The securities are issued under SBI’s $10 billion Medium Term Note (MTN) program, via the bank’s Dubai International Financial Centre Branch. The terms and conditions of the capital securities incorporate Basel III-compliant non-viability language in accordance with Reserve Bank of India (RBI) guidelines, and will qualify as regulatory Additional Tier 1 (AT1) capital securities.
Last week Bloomberg had reported that SBI has picked banks to work on a bond offering that could raise about $1 billion, in India’s first sale of US dollar additional Tier 1 bonds since the country implemented Basel III rules, citing people with knowledge of the matter.
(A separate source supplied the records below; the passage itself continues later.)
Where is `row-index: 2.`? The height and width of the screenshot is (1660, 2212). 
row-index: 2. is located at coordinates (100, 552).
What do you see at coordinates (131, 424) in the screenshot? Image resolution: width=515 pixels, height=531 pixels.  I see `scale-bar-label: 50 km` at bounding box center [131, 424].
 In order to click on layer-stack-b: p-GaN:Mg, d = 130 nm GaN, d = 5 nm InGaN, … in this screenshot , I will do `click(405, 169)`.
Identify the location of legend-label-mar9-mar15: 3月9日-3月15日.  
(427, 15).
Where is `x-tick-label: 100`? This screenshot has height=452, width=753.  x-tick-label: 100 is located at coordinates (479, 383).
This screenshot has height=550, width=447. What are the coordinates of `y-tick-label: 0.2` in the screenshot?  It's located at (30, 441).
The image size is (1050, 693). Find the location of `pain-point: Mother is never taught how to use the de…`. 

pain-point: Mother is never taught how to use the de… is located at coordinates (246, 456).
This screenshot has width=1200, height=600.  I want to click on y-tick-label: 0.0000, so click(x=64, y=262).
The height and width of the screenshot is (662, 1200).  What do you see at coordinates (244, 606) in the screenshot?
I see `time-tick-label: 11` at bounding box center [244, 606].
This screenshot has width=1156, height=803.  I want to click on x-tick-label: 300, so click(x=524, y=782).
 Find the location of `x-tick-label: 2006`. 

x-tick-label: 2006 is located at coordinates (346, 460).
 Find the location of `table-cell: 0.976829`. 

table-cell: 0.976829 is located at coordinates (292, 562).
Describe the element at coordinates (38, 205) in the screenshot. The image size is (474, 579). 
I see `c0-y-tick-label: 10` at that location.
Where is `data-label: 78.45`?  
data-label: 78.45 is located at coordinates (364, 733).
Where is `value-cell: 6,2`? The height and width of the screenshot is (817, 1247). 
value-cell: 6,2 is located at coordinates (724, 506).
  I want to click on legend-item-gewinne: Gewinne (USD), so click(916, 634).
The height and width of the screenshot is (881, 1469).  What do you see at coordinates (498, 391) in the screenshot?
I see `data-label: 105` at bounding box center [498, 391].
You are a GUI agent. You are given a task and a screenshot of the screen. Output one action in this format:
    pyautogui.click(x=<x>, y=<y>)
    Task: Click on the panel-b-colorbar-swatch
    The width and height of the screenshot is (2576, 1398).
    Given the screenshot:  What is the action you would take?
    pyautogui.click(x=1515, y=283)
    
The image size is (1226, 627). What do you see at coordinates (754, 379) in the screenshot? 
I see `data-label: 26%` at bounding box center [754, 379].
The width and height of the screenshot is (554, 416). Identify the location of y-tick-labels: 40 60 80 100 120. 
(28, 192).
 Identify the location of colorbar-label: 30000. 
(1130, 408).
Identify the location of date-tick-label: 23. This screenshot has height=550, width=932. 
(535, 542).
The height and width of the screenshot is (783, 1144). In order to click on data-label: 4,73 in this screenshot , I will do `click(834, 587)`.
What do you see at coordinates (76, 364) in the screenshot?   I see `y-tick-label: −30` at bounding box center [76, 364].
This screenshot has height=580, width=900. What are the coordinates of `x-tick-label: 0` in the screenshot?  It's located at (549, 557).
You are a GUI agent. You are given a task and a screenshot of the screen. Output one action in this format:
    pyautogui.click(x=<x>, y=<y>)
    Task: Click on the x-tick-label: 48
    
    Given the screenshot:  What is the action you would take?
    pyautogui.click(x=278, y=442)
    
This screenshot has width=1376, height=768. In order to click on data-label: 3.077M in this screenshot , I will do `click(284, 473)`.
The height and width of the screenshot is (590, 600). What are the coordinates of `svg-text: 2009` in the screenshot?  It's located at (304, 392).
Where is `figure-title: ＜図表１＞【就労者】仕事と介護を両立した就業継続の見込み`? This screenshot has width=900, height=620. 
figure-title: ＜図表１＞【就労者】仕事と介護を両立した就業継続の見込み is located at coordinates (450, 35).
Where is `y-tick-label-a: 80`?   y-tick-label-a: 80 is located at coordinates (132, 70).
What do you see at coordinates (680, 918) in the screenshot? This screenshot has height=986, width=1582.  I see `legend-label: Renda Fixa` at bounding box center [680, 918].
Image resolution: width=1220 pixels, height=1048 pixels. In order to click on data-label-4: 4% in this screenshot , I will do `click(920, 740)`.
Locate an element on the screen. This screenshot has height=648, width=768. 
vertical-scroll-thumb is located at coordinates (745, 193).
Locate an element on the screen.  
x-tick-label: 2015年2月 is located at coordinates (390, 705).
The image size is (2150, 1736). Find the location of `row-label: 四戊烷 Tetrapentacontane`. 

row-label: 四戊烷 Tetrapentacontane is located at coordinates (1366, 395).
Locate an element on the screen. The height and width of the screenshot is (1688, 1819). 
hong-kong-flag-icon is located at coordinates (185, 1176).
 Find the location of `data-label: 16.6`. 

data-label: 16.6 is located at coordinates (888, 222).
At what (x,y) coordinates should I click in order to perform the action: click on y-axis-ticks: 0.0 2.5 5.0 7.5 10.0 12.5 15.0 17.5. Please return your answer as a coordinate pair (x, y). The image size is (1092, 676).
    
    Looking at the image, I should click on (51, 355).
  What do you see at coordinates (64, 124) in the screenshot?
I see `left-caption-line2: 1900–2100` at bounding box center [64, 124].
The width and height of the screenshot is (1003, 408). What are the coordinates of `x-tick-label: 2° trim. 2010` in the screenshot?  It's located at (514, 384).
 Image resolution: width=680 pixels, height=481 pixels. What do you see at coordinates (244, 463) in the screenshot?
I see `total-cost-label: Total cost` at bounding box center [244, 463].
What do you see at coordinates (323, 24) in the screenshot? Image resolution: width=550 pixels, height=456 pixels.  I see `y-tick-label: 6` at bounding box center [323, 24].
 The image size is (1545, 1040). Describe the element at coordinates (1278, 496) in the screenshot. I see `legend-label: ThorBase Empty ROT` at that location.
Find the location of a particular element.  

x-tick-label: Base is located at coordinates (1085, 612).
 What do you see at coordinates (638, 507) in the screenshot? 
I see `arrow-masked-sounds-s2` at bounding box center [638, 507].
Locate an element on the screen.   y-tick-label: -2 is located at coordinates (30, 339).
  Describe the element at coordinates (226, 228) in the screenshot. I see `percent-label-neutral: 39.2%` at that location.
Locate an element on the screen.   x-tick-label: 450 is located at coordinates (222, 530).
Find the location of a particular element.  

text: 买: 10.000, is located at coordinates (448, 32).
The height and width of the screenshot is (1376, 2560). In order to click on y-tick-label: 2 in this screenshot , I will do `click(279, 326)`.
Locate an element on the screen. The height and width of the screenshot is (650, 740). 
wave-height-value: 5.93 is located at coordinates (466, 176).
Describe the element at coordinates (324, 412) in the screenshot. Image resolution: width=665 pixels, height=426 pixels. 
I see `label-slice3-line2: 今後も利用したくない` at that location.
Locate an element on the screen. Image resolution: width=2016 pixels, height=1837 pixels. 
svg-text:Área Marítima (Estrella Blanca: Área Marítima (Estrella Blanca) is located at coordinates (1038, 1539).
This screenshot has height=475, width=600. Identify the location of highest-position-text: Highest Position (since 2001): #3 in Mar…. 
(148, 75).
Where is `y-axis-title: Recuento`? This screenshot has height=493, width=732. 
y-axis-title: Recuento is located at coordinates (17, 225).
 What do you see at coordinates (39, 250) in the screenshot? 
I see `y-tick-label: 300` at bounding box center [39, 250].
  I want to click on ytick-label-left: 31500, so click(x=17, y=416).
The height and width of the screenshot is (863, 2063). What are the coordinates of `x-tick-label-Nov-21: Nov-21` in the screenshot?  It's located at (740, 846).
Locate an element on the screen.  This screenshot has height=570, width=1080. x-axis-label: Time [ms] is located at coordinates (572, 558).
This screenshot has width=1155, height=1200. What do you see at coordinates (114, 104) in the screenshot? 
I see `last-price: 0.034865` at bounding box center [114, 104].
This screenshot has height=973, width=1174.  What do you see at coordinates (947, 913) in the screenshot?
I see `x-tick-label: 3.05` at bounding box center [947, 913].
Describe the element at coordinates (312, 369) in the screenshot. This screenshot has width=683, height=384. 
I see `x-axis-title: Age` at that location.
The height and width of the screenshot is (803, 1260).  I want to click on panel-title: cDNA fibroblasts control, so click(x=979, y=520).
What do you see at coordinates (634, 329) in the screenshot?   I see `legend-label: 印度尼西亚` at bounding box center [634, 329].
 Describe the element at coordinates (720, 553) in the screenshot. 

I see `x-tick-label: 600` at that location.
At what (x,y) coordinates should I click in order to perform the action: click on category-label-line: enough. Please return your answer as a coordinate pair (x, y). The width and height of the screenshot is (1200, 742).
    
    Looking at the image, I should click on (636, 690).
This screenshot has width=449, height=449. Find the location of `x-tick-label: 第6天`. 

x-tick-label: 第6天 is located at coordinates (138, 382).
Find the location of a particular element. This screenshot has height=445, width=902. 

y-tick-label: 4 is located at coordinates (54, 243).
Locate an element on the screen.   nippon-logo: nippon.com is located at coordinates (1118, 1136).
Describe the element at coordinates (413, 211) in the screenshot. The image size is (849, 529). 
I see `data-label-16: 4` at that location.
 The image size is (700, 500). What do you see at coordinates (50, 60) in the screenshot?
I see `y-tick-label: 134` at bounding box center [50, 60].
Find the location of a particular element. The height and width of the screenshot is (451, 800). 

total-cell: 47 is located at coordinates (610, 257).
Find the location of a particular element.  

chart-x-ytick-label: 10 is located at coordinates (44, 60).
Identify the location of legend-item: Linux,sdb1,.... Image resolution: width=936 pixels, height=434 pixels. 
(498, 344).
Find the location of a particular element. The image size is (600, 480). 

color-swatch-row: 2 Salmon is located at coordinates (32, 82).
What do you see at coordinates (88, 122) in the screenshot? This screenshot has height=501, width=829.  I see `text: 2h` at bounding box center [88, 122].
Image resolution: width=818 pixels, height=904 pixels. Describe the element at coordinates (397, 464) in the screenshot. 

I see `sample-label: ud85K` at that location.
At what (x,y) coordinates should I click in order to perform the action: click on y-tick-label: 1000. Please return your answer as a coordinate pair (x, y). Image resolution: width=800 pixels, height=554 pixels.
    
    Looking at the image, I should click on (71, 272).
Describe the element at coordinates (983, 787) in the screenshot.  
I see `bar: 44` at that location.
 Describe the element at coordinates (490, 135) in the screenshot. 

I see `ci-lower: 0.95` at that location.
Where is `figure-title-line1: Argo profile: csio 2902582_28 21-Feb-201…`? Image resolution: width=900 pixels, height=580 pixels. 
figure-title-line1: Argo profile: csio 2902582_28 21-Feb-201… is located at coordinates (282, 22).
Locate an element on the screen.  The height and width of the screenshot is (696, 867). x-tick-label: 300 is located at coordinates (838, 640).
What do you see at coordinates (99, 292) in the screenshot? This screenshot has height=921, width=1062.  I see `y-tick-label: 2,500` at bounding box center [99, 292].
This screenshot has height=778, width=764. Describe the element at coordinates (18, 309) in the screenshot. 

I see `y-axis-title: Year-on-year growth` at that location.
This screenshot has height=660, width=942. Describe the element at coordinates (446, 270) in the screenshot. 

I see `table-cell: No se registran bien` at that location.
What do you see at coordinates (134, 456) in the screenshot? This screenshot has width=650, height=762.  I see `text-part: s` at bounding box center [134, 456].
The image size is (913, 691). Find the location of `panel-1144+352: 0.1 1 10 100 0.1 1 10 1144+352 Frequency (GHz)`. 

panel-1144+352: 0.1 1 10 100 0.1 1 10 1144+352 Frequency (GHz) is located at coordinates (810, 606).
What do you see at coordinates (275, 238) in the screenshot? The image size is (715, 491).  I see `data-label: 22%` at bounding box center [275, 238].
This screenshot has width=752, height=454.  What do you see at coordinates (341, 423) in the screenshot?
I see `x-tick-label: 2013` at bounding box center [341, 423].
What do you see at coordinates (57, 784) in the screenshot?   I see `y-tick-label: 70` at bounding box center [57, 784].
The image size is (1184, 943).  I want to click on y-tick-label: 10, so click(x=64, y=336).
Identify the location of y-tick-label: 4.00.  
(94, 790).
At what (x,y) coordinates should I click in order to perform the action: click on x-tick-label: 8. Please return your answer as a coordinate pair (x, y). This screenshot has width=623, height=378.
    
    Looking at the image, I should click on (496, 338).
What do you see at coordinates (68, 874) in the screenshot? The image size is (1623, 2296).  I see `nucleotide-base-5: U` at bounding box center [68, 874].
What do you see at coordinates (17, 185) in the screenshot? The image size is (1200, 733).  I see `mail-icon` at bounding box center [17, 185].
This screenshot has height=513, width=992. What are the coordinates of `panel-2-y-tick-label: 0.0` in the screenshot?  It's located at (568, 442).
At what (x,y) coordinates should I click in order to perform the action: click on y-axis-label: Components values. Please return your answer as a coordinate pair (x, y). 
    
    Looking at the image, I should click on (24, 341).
India’s largest lender has chosen chosen firms including Bank of America, Citigroup and JPMorgan Chase & Co for the offering of loss-absorbing capital instruments. HSBC Holdings, National Bank of Abu Dhabi PJSC, SBI Capital Markets and Standard Chartered were also working on the sale, it said.
“The rating is positioned three notches below the bank’s adjusted baseline credit assessment (BCA) of ba1, in accordance with Moody’s standard notching guidance for contractual non-viability preferred securities with an optional, non-cumulative distribution-skip mechanism,” it said in a statement.
Under the terms and conditions, the principal and any accrued but unpaid distributions on these capital securities would be written down, partially or in full, when SBI’s group or solo common equity tier 1 (CET1) ratio is at or below the 5.5% prior toMarch 31, 2019, and 6.125% from and including March 31, 2019. “In such a scenario, the write-off may be temporary and the amount written-off could be reinstated subject to RBI’s conditions,” Moody’s said.
Loss absorption, it said, will also be triggered in the event that the RBI notifies the bank that without such write-off, the bank would become non-viable, or if the RBI decides to make a public sector capital injection without which the bank would become nonviable. “Additionally, such loss absorption will be triggered if RBI or any other relevant authority decides to reconstitute or amalgamate the bank with another bank. In such scenarios, the write-down will be permanent,” Moody’s added.